A ordem de prisão do ex-presidente Jair Bolsonaro, condenado a 27 anos e 3 meses, deve ser decretada a qualquer momento. O processo para definir onde e como ele será detido está nas etapas finais. Conforme a coluna de Lauro Jardim, do jornal O Globo, o juiz relator no Supremo Tribunal Federal, Alexandre de Moraes, vem realizando tratativas reservadas para decidir se Bolsonaro seguirá para um regime fechado, ou ainda para prisão domiciliar com tornozeleira.
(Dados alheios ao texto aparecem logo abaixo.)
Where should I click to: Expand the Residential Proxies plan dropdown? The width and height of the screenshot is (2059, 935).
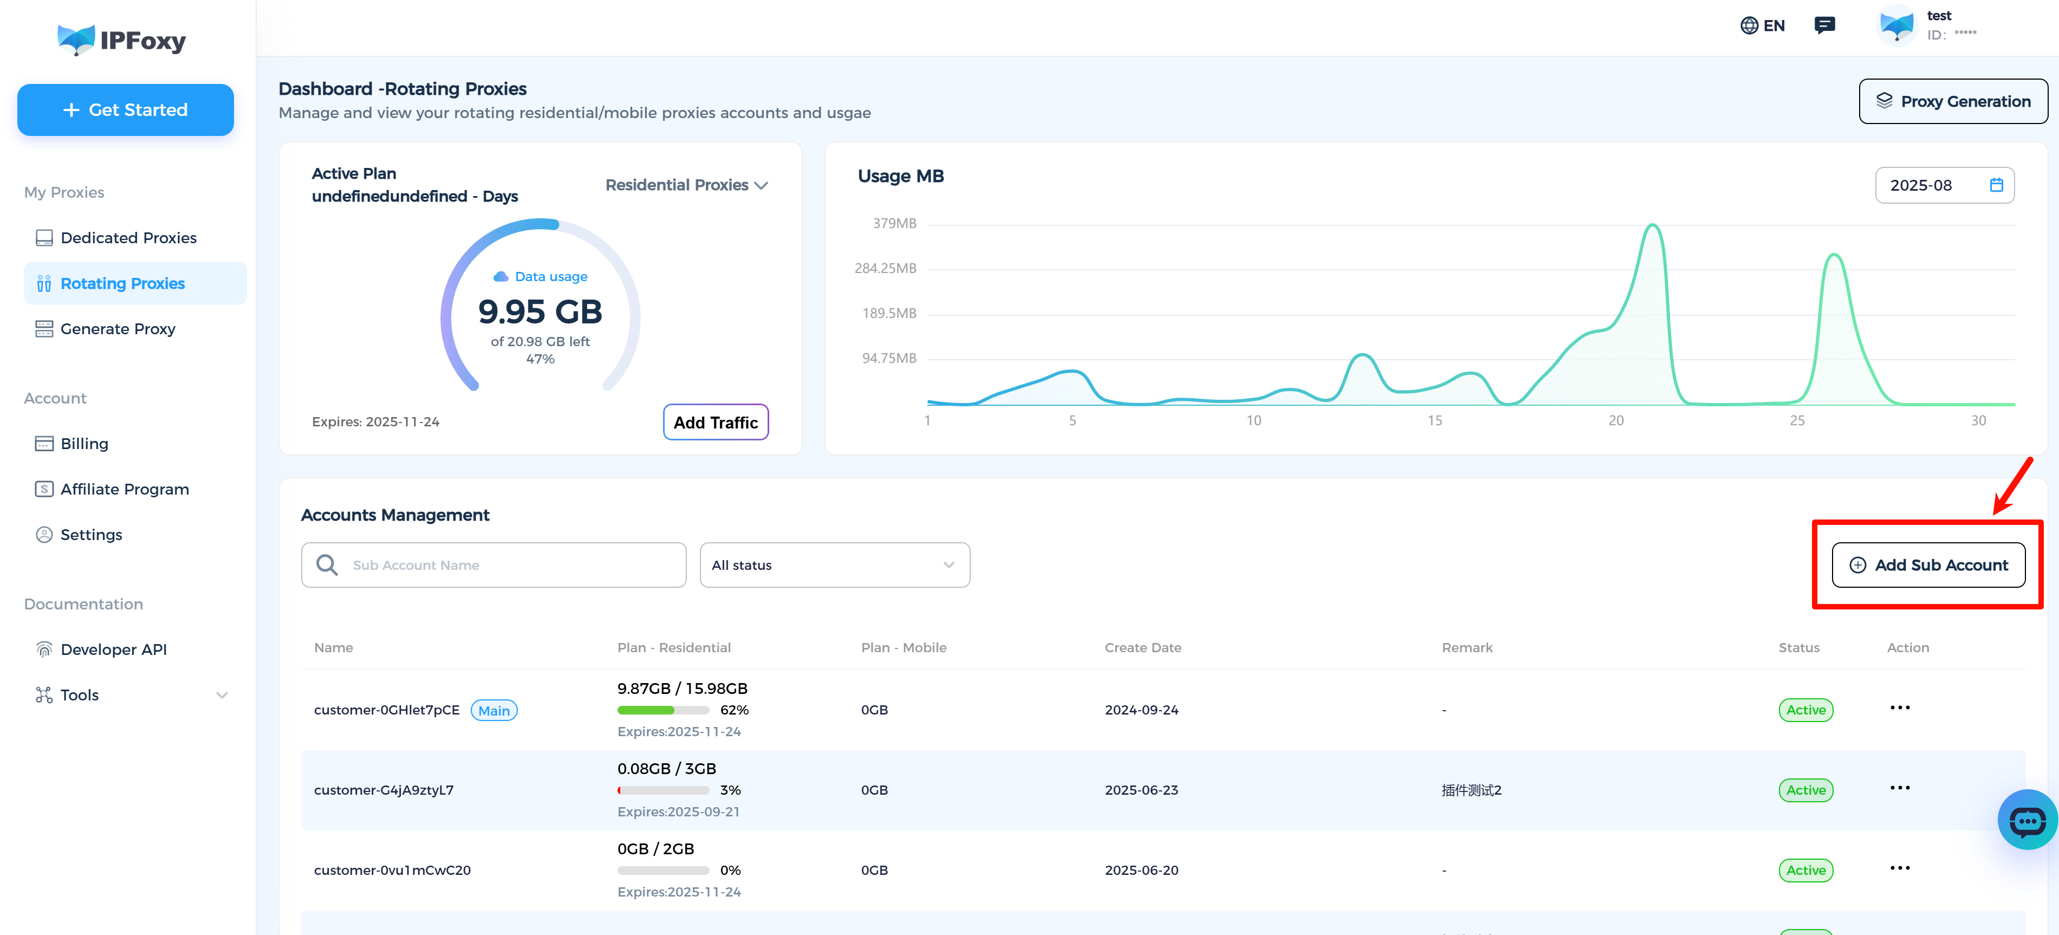686,185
Na reunião secreta realizada na noite de segunda, 17, entre Moraes, o ministro da Defesa José Múcio Monteiro e o comandante do Exército Brasileiro, general Tomás Paiva, o general apresentou uma série de preocupações das Forças Armadas sobre a execução das prisões dos condenados pelo STF, inclusive sugerindo que estruturas militares poderiam receber o cumprimento da pena de Bolsonaro, caso seja decidido regime fechado.
Paiva deixou claro que não se tratava de um “pedido” formal, mas de um comunicado da disponibilidade da tropa: “A decisão é de vocês”, teria dito ao ministro Moraes. Ele também fez três exigências: que a detenção ocorra sem espetáculo midiático, sem algemas, e que oficiais do Exército possam acompanhar o processo de condução dos presos — para evitar humilhações que poderiam comprometer o ambiente da caserna.
Prisão de Bolsonaro e o STF
Enquanto isso, o STF aguarda o trânsito em julgado dos recursos de Bolsonaro, etapa necessária para o início do cumprimento da pena. A corte considerou a possibilidade de levá-lo para o complexo da Penitenciária da Papuda ou manter prisão domiciliar, mas ainda não fechou a definição.